◆ **TEXT EXCERPT**

┌──

In reply to the Chair asking about the fate of other categories not listed here, Adv. Grove explained that Clause 8 caters for such other matters.

The Committee then accepted 14(!A) with the proposed amendments.

Clause 14(2) was deferred for further consultations.

At Clause 14(3) the Chair queried how one is able to determine a specific limit where there is no set rate in the first place.

Adv. Grove acknowledged the possibility that the provision may bear unintended consequences.

Ms Manche explained that the provision was necessitated by a constitutional requirement.

Clause 15 Constitutionally [constraints] impermissible rates
Clause 15 (1)(a)-(c) was accepted.

The Chair referred to Clause 15(3) and noted that organised agriculture wanted to make representation to the Minister even now in order to influence the legislation but the Committee felt that other stakeholders would demand the same leeway. No one desires such a floodgate of petitions to happen.

Mr Manyike clarified that rating issues are a provincial and local government matter and that there is no obligation on the national government to intervene in this instance.

Mr Mbongeni agreed with the Chair that it would be setting a bad precedent to allow people to make petitions to the Minister as this would open up the floodgates for complaints. It might be desirable to build in a provision that obligates petitioners to first lodge their case with municipalities before heading for the Minister. Mr Grobler was also in agreement that it would be foolhardy to overstep municipal structures and head straight to the national government.

└──

◆ **SUPPLIED MATERIAL**
┌──

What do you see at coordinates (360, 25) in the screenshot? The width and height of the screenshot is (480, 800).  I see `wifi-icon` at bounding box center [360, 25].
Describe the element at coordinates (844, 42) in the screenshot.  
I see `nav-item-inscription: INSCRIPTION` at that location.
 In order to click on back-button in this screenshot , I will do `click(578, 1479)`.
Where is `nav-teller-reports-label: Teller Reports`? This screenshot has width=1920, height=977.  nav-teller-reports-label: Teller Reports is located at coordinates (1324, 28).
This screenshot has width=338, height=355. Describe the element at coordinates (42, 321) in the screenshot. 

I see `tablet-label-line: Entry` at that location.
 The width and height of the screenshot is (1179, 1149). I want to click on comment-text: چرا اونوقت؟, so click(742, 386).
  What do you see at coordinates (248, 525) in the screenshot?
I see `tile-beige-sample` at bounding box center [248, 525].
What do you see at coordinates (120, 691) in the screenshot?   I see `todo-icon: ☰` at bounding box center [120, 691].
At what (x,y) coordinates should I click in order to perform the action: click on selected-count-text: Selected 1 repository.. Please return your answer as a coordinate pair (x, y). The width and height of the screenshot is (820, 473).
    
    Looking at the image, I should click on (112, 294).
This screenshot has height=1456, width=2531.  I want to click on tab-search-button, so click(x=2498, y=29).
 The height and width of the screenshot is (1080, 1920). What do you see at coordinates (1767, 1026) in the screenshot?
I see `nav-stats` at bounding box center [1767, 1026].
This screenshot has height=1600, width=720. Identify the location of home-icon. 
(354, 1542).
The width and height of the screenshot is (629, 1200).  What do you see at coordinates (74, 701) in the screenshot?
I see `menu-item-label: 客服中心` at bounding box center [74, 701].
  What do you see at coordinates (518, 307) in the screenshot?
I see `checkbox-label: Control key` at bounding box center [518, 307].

└──

◆ **TASK INSTRUCTIONS**
**a)** Rewrite the committee minutes from "Ms Manche explained" to "in this instance.", changing "provincial" to "regional".
**b)** According to the committee minutes, what happened to Clause 14(2)?

◆ **TASK-BY-TASK SOLUTIONS**
**a)**
Ms Manche explained that the provision was necessitated by a constitutional requirement.

Clause 15 Constitutionally [constraints] impermissible rates
Clause 15 (1)(a)-(c) was accepted.

The Chair referred to Clause 15(3) and noted that organised agriculture wanted to make representation to the Minister even now in order to influence the legislation but the Committee felt that other stakeholders would demand the same leeway. No one desires such a floodgate of petitions to happen.

Mr Manyike clarified that rating issues are a regional and local government matter and that there is no obligation on the national government to intervene in this instance.

**b)** It was deferred for further consultations.